Tell us a little about yourself. Who are you, and what do you do?
My name is Meg Fatharly, and I am an artist based in Cornwall. I was born in Scotland and brought up by the coast and I think this is what sparked my return to Cornwall. I'm highly experimental with my processes and really value the importance of creative play. I have worked with some really exciting people, including the V&A, Fortnum and Mason and The Body Shop.
As well as running my own online shop, I run accessible workshops on collage-making and printmaking processes. I really enjoy helping people find their creative voice, and a lot of this comes with individuals giving themselves permission to make. I was diagnosed with combined ADHD at the age of 26, and this has been a massive learning curve in learning to reframe the self-negative talk and begin to show myself the same compassion I hope I put out into the world.
What advice do you have for striking a work/life balance?
I have always struggled with balance, and I think the idea of what it is and what it can be is completely individual. I've always found it challenging to switch off mentally and felt in some way that this was my fault. I now know that part of the reason I find balance difficult is because of my neurodivergent brain. Almost a year on from my diagnosis, I am learning about the importance of what consistency looks like for someone with ADHD. By this, I mean that the world projects that the idea of balance it's something we all strive for but perhaps don't know what that looks like for us.
I always felt like a fraud if I couldn't keep something up for a certain period. I felt like I had to be consistently striving for the next thing. I think as a creative I struggle with the grey areas of what rest can look like, and for a long time have felt like I can only rest when I "deserve" it and that somehow working to burnout or the reward, and then I could rest.
I spent the last three months or so reflecting upon finding ways to quieten my mind without feeling guilty, and a lot of this has meant I'm still doing things but at a different pace.
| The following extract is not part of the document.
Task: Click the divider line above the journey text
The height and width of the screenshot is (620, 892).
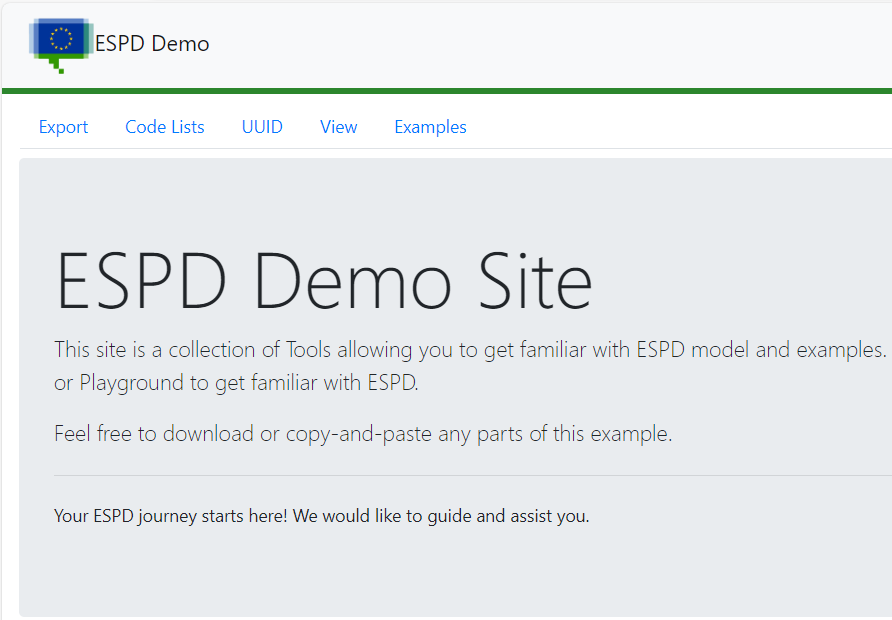Action: (470, 476)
I started January 2023 with the idea of using creativity to understand my emotions more and find different ways to regulate my inner chaos. Now, this is knitting; I am making a mood blanket where I have assigned colours to moods and then each day will spend an hour or so in the evening reflecting upon what the days look like for me: ebbs and flows highs and lows. So far, it has really helped me with anxiety and allowing myself to enjoy something that's nothing to do with work. I would say that finding balance between work and everything else is a lifelong juggle. I think a lot of it is about being aware of what that personally looks like for you.